PASSAGE SHOWN =>
In [None]:
'''
For someone with 10+ years of experience, when asked how you optimized a PySpark application, 
you'll want to highlight both technical optimizations and strategic decisions that improved performance and resource efficiency. 
Heres a structured way to answer, showcasing advanced knowledge:
'''

### 1. Optimized Joins and Data Shuffling
'''
   - Broadcast Joins: In cases where one dataset was significantly smaller, I used broadcast joins to reduce the shuffle overhead.
By broadcasting the smaller dataset, I avoided expensive data shuffling across the cluster. For instance, in one project where we had a 
large transactional dataset and a small lookup table, broadcasting improved join performance significantly.

   - Partitioning and Coalescing: To reduce shuffle operations, I ensured that both datasets involved in the join were 
repartitioned on the join key, minimizing network traffic. 
I also used coalesce in certain scenarios to reduce the number of partitions when the data size was small.
'''

### 2. Caching and Persistence
'''
   - Data Caching: I identified stages of the pipeline where intermediate DataFrames were reused multiple times and used the `.cache()` or 
   `.persist()` methods with an appropriate storage level (e.g., MEMORY_AND_DISK). This avoided re-computation and significantly improved 
   performance in iterative algorithms.

PROBLEM 1 => In the PySpark optimization notes, rewrite the part that begins at the words "### 1. Optimized" and stops after "minimizing network traffic.", renaming "lookup table" to "reference table".
PROBLEM 2 => Summarize the PySpark optimization notes in two sentences.

SOURCE DATA =>
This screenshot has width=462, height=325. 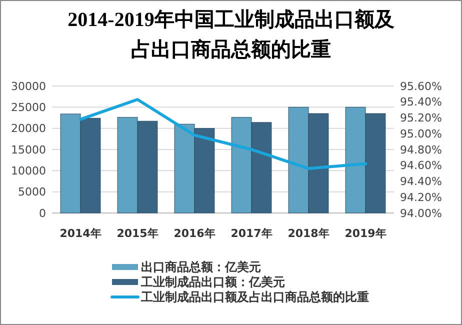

EXPECTED ANSWER 1 =>
### 1. Optimized Joins and Data Shuffling
'''
   - Broadcast Joins: In cases where one dataset was significantly smaller, I used broadcast joins to reduce the shuffle overhead.
By broadcasting the smaller dataset, I avoided expensive data shuffling across the cluster. For instance, in one project where we had a 
large transactional dataset and a small reference table, broadcasting improved join performance significantly.

   - Partitioning and Coalescing: To reduce shuffle operations, I ensured that both datasets involved in the join were 
repartitioned on the join key, minimizing network traffic.

EXPECTED ANSWER 2 => When asked how they optimized a PySpark application, someone with 10+ years of experience should highlight both technical optimizations and strategic decisions that improved performance and resource efficiency. The suggested answer covers broadcast joins, repartitioning on the join key and coalesce to reduce shuffling, along with caching or persisting reused intermediate DataFrames to avoid re-computation.